# start of Given data

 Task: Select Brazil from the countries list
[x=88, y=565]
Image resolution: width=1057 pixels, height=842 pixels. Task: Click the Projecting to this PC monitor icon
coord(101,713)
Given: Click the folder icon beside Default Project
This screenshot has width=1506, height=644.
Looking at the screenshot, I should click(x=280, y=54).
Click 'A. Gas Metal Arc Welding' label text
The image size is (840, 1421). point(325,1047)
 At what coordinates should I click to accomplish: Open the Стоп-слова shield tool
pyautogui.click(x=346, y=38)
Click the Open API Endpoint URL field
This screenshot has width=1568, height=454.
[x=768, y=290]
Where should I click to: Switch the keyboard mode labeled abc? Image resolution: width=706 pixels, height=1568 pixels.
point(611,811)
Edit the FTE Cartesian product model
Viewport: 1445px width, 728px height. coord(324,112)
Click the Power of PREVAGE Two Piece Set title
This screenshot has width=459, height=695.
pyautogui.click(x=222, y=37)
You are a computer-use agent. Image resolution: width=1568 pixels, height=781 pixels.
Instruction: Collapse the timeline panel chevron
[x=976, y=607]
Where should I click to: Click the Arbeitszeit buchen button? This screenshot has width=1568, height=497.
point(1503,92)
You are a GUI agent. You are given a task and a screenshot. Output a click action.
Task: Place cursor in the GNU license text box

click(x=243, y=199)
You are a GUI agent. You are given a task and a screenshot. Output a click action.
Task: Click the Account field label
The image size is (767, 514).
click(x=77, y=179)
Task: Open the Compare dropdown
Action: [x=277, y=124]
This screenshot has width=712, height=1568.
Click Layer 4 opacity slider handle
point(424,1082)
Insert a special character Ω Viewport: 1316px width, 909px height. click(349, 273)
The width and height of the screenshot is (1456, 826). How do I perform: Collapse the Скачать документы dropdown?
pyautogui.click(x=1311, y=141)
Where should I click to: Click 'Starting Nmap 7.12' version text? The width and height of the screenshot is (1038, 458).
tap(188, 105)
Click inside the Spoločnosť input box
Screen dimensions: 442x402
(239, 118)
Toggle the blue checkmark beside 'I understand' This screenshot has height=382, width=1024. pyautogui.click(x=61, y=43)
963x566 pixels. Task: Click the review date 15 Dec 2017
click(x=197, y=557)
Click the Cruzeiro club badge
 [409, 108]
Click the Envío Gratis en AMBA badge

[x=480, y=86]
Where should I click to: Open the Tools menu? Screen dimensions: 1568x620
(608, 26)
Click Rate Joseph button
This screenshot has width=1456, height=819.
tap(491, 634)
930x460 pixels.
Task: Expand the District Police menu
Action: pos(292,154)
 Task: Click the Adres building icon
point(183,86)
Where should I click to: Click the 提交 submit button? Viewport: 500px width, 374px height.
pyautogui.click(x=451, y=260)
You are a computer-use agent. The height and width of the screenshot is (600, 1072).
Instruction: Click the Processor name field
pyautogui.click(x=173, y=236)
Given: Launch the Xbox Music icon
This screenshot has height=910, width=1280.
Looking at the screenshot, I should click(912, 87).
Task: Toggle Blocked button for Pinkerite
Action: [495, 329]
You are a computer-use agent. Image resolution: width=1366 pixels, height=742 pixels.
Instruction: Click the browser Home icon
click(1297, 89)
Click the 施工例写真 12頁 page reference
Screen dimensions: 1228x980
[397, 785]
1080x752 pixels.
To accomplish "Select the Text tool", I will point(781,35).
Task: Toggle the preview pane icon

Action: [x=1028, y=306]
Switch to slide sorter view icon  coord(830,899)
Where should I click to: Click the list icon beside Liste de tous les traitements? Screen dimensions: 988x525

# end of Given data

__Aim of the exercise__
Rewrite all the records above, replacing each occurrence of "Where should I click to:" with "Where do I click to:" and leaving every other part unchanged.

__Exercise response__
 Task: Select Brazil from the countries list
[x=88, y=565]
Image resolution: width=1057 pixels, height=842 pixels. Task: Click the Projecting to this PC monitor icon
coord(101,713)
Given: Click the folder icon beside Default Project
This screenshot has width=1506, height=644.
Looking at the screenshot, I should click(x=280, y=54).
Click 'A. Gas Metal Arc Welding' label text
The image size is (840, 1421). point(325,1047)
 At what coordinates should I click to accomplish: Open the Стоп-слова shield tool
pyautogui.click(x=346, y=38)
Click the Open API Endpoint URL field
This screenshot has width=1568, height=454.
[x=768, y=290]
Where do I click to: Switch the keyboard mode labeled abc? Image resolution: width=706 pixels, height=1568 pixels.
point(611,811)
Edit the FTE Cartesian product model
Viewport: 1445px width, 728px height. coord(324,112)
Click the Power of PREVAGE Two Piece Set title
This screenshot has width=459, height=695.
pyautogui.click(x=222, y=37)
You are a computer-use agent. Image resolution: width=1568 pixels, height=781 pixels.
Instruction: Collapse the timeline panel chevron
[x=976, y=607]
Where do I click to: Click the Arbeitszeit buchen button? This screenshot has width=1568, height=497.
point(1503,92)
You are a GUI agent. You are given a task and a screenshot. Output a click action.
Task: Place cursor in the GNU license text box

click(x=243, y=199)
You are a GUI agent. You are given a task and a screenshot. Output a click action.
Task: Click the Account field label
The image size is (767, 514).
click(x=77, y=179)
Task: Open the Compare dropdown
Action: [x=277, y=124]
This screenshot has width=712, height=1568.
Click Layer 4 opacity slider handle
point(424,1082)
Insert a special character Ω Viewport: 1316px width, 909px height. click(349, 273)
The width and height of the screenshot is (1456, 826). How do I perform: Collapse the Скачать документы dropdown?
pyautogui.click(x=1311, y=141)
Where do I click to: Click 'Starting Nmap 7.12' version text? The width and height of the screenshot is (1038, 458).
tap(188, 105)
Click inside the Spoločnosť input box
Screen dimensions: 442x402
(239, 118)
Toggle the blue checkmark beside 'I understand' This screenshot has height=382, width=1024. pyautogui.click(x=61, y=43)
963x566 pixels. Task: Click the review date 15 Dec 2017
click(x=197, y=557)
Click the Cruzeiro club badge
 [409, 108]
Click the Envío Gratis en AMBA badge

[x=480, y=86]
Where do I click to: Open the Tools menu? Screen dimensions: 1568x620
(608, 26)
Click Rate Joseph button
This screenshot has width=1456, height=819.
tap(491, 634)
930x460 pixels.
Task: Expand the District Police menu
Action: pos(292,154)
 Task: Click the Adres building icon
point(183,86)
Where do I click to: Click the 提交 submit button? Viewport: 500px width, 374px height.
pyautogui.click(x=451, y=260)
You are a computer-use agent. The height and width of the screenshot is (600, 1072).
Instruction: Click the Processor name field
pyautogui.click(x=173, y=236)
Given: Launch the Xbox Music icon
This screenshot has height=910, width=1280.
Looking at the screenshot, I should click(912, 87).
Task: Toggle Blocked button for Pinkerite
Action: [495, 329]
You are a computer-use agent. Image resolution: width=1366 pixels, height=742 pixels.
Instruction: Click the browser Home icon
click(1297, 89)
Click the 施工例写真 12頁 page reference
Screen dimensions: 1228x980
[397, 785]
1080x752 pixels.
To accomplish "Select the Text tool", I will point(781,35).
Task: Toggle the preview pane icon

Action: [x=1028, y=306]
Switch to slide sorter view icon  coord(830,899)
Where do I click to: Click the list icon beside Liste de tous les traitements? Screen dimensions: 988x525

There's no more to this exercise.